Ira Goldknopf, president and chief operating officer of ProteEx, will continue to develop ProteEx’s technology and will now serve as chief scientific officer of the company. The company will continue its R&D activities at Power3’s new laboratory facilities.
Agilent Prevails in Patent Dispute with UC Over AP-MALDI
Agilent Technologies declared victory this week in a six-year-old patent interference with the University of California over who invented AP-MALDI technology.
The company announced that the US Patent and Trademark Office’s Board of Patent Appeals and Interferences had agreed on Feb. 19 to revoke US Patent No. 5,965,884, entitled “Atmospheric pressure matrix assisted laser desorption,” held since 1999 by the University of California, for the invention of AP-MALDI by Victor Laiko and Al Burlingame at UC San Francisco. Christina Maehr, spokeswoman for Agilent, told ProteoMonitor that Agilent expects to be awarded the patent “in the next couple of months,” depending on “how quickly the patent office moves along.”

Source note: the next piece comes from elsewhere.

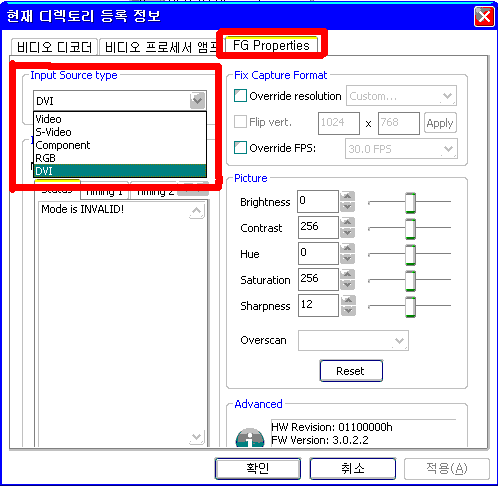The width and height of the screenshot is (498, 486).
Task: Increase Hue using up spinner arrow
Action: point(348,248)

Agilent and UC both applied for AP-MALDI patents in 1998, but the patent was awarded to UC, which filed the application first. The USPTO then declared an interference between the UC patent and Agilent’s application due to the closeness of their claims. Maehr said that the USPTO board made the decision to reassign the patent to Agilent based on evidence that, although UC filed first, Agilent actually invented the technology first. UC will continue to hold international patents for AP-MALDI.
Agilent sells an AP-MALDI source with an interface to its ion trap mass specs, in collaboration with Burtonsville, Md.-based MassTech. Laiko, one of the UC inventors, now works at MassTech. Agilent has been indirectly paying licensing fees to UC through MassTech, but those payments will cease once the patent is reassigned to Agilent, Maehr said. Vladimir Doroshensky of MassTech told ProteoMonitor that the patent decision would not affect MassTech. “We will still pay fees for the international patent to UC San Francisco, and now we will pay for the US patent to Agilent,” he said.

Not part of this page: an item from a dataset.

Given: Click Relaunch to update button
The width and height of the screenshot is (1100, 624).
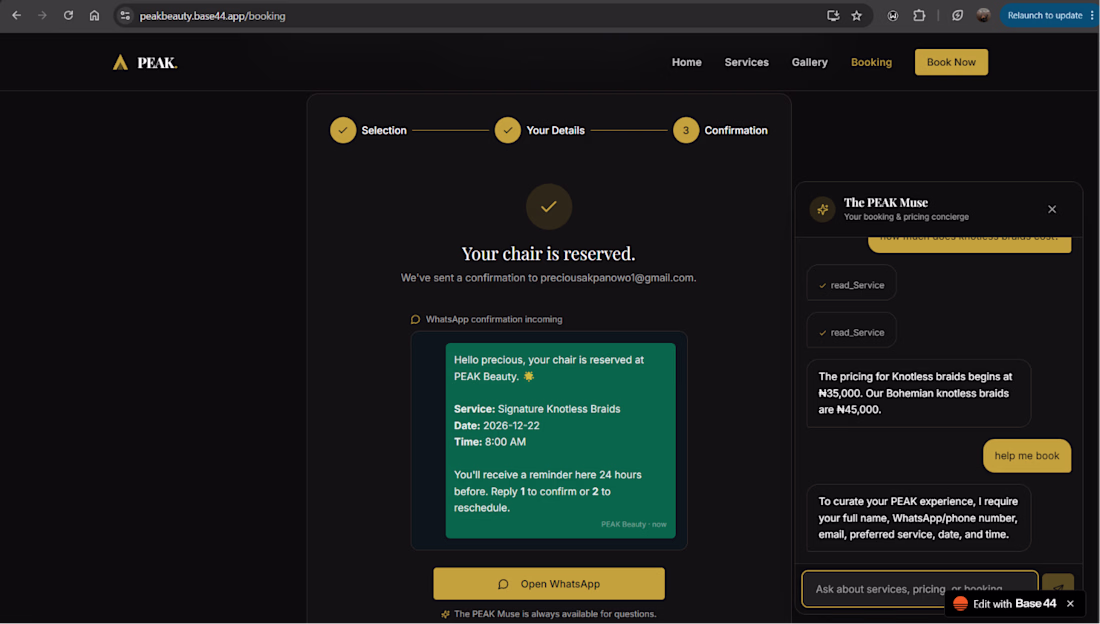Looking at the screenshot, I should pos(1045,15).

HBPP Picks Bruker’s Software as Standard
Bruker Daltonics announced this week that the HUPO Brain Proteome Project has decided to adopt the company’s ProteinScape as its standard workflow and database software suite.
Bruker said that the decision to adopt ProteinScape as the common software platform was made at the HBPP workshop held in Paris in April (see PM 4-30-04) based on a proposal from the HBPP bioinformatics subcommittee. ProteinScape was co-developed by Bruker and Dortmund, Germany-based Protagen, and is exclusively distributed by Bruker. Bruker has attended HBPP’s workshops in the past (see PM 9-12-03).
“While we are still working on community standards for proteomics in the HUPO Proteomics Standards Initiative, we have here already a software solution with ProteinScape that will be compatible with HUPO PSI and is already usable at this early time point of the HBPP project,” Rolf Apweiler, chair of the bioinformatics subcommittee, said in a statement.